It’s not every day that a new phone comes out that revolutionises the way we communicate. Apple did it once with the original iPhone and hope to do it again with the new iPhone X (that’s 10, not “ex”). It probably won’t, but that doesn’t mean it isn’t shaping up to be a very good phone nonetheless. Here are a few things about the iPhone X that we think look pretty darn amazing, despite the ridiculous price tag.
It looks good
It hardly seems like saying, but the new iPhone X looks like everything we’d expect from the stylish folks at Apple. The all-glass front and back ditches a bezel altogether so you have an OLED screen (a first for Apple) that completely covers the 5.8-inch Super Retina display. Yes, it’s not the first time we’ve seen an “infinite” display (for example the Samsung Galaxy 8), or an OLED for that, but then things you’ve seen somewhere else are a bit of a theme with Apple’s new flagship phone. Speaking of that Super Retina screen, the HDR display supports Dolby Vision and HDR10, so videos and pictures should look fantastically crisp and bright, but the 2436×1125-pixel resolution is less than many phones out there like the Sony Xperia XZ Premium or the Google Pixel XL, though it probably won’t be noticeable at that screen size (we’ll not know until we get our mitts on one). Regardless, Apple screens tend to be some of the best in the business anyway.
No going home
You’ll notice that with a full-screen display there is no space for a home button any more – it’s disappeared, kaput, gone the way of the headphone jack. Instead, to access your apps you need to swipe up from the bottom (which all sounds very Android), and you wake the phone with a tap or lifting it. What about unlocking it? Well that is one of the big new features Apple are pinning their hopes on. FaceID captures a 3D scan of your face and unlocks or approves Apple Pay just by looking at it. Apparently it’s 20 times more secure than TouchID and will be able to tell the difference between photographs, wearing glasses and even high-quality masks. As a beardy man and self-appointed hipster I’d be intrigued to see how it handles my frequent facial flourishes (ranging from twirly moustache to freshly shorn visage), but Apple are confident enough it’ll do the job, even despite Apple exec Craig Federighi’s demo that failed live on stage.
It’s got the power!
Ok, the A11 Bionic Chip with Neural Engine sounds like something that powers the Terminator, but fortunately the new Apple chip isn’t likely to bring forth the destruction of mankind. Instead Apple say it will speed up graphics on the iPhone X by 30 per cent, processor speeds by 70 per cent and extend battery life by two hours. Speaking of battery life, it also include Qi wireless charging so you can ditch power cables altogether. Of course this too is another thing we’ve had before on other phones, so again this is Apple playing catch-up rather than breaking the mould, but at least you won’t have to change all your cables if you decide to switch operating system.

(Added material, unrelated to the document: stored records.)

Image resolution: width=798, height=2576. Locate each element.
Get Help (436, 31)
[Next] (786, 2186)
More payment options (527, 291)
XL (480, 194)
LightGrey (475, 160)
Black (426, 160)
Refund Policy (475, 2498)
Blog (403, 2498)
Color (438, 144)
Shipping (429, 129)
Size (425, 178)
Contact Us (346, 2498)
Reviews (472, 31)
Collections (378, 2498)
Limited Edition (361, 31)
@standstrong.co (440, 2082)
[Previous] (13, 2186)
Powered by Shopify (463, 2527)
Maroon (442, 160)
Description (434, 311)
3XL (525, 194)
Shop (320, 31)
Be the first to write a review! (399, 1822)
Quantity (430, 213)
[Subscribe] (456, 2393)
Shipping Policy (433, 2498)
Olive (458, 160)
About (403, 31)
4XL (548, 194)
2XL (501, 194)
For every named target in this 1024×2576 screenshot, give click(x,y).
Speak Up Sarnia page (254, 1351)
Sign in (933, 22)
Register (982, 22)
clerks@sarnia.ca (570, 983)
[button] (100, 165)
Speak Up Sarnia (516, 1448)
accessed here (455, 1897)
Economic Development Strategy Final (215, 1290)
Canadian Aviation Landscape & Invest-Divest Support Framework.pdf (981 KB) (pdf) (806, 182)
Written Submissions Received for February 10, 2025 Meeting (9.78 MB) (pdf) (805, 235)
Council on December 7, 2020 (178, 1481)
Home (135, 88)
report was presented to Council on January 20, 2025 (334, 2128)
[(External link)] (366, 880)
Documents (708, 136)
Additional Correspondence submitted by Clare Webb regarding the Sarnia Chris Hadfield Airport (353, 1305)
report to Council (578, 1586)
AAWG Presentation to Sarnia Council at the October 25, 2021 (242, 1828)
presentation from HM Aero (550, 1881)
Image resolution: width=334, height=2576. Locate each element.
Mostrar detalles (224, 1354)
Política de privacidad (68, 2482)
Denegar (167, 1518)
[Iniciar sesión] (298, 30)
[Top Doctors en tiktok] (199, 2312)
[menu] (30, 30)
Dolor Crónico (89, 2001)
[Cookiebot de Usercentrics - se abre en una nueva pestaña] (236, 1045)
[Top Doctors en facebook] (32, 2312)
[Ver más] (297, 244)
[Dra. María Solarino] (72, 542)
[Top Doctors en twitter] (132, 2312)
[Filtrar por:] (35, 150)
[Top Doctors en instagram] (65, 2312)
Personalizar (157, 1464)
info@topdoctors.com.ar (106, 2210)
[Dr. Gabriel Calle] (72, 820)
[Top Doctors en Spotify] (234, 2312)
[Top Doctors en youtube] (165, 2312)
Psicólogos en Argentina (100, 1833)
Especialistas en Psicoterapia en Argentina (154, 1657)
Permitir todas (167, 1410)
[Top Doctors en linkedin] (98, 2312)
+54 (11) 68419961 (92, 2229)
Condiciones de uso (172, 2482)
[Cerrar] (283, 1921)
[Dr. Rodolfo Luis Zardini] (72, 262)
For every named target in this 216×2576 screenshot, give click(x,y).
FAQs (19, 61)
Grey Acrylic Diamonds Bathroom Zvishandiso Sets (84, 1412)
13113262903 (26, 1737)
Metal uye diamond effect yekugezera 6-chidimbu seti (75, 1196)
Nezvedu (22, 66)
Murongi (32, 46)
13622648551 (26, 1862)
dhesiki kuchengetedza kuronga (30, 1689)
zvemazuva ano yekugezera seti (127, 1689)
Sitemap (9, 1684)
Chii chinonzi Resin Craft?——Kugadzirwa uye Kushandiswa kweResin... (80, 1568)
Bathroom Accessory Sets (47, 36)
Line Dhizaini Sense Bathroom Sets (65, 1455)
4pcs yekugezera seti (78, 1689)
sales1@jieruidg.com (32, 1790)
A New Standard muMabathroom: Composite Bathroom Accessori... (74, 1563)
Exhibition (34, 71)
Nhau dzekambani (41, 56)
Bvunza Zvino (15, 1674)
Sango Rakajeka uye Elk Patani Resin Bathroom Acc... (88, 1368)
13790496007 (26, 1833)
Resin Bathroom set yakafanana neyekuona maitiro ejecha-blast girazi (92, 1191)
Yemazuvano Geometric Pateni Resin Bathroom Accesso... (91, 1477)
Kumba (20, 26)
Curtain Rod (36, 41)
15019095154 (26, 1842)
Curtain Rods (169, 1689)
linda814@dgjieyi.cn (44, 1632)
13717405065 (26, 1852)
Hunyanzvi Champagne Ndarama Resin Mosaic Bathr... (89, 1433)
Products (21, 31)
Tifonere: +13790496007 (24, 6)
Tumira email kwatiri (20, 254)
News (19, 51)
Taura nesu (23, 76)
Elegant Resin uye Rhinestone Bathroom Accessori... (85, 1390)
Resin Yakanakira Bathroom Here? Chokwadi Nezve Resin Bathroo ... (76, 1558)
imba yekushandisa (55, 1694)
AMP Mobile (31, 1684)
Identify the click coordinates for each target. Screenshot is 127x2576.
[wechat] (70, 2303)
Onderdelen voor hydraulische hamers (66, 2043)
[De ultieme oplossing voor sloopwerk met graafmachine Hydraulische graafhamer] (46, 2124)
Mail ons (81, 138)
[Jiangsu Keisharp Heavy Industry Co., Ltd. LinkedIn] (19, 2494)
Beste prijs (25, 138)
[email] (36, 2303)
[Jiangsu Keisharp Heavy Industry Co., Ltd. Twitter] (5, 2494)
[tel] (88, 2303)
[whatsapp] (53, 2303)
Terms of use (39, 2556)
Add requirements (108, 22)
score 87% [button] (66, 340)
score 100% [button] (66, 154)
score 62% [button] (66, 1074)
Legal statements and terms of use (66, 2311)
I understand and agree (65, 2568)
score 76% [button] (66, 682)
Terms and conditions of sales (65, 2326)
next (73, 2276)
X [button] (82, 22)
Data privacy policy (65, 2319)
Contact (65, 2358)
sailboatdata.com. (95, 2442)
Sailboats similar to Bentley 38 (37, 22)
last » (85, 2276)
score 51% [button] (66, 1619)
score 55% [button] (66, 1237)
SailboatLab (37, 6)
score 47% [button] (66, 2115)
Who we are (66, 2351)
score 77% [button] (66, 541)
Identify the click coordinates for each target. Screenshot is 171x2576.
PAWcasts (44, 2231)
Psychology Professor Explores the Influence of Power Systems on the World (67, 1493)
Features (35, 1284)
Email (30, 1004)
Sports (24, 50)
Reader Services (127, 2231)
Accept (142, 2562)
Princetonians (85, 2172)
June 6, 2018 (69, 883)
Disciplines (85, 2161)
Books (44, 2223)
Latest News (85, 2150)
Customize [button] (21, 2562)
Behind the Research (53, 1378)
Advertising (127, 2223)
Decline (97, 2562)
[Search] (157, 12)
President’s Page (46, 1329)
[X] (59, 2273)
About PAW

iPhone cameras tend to be exceptional, so we expect nothing less from the iPhone X. Like the iPhone 7S it has two cameras, one of which is a 2x telephoto lens, meaning you’ll be able to get some glorious depth of field from your photos, as well as a number so special filters that you’ll probably never use, giving you a very Appley experience. Both front and rear cameras come with Apple’s True Depth system, which on the back is key to Apple’s mixed reality ambitions in the battle against Google in the AR space, and on the front analyses 50 different facial features to power the FaceID system. It also means you can create “animojis”, which are 3D emojis that respond to your facial expressions that you can send to other iMessage users. Like any good millennial we love a good emoji (check out our Twitter feed for proof), so we’re a little sad they aren’t cross platform, but we’re not entirely surprised given Apple’s history keeping that walled garden closed.
So the new iPhone X ticks all the boxes for what we want from a premium phone, and premium it is, dropping in at £999 for the 64GB model, and despite nothing really setting the world on fire with new features (Android unveiled face unlock back in 2011, not that it was especially good), it’ll still no doubt fly off the shelves. If your pockets will struggle to carry that many shiny new £1 coins you can always grab the new iPhone 8, which is essentially an updated iPhone 7 but with better cameras, wireless charging and is mercifully cheaper starting from £699. With the jump from iPhone 8 to
iPhone 10, sorry, iPhone X, it does leave us wondering what happens when the iPhone 9 pops into existence, but we’ll just have to wait a year before we get an answer to that little puzzle.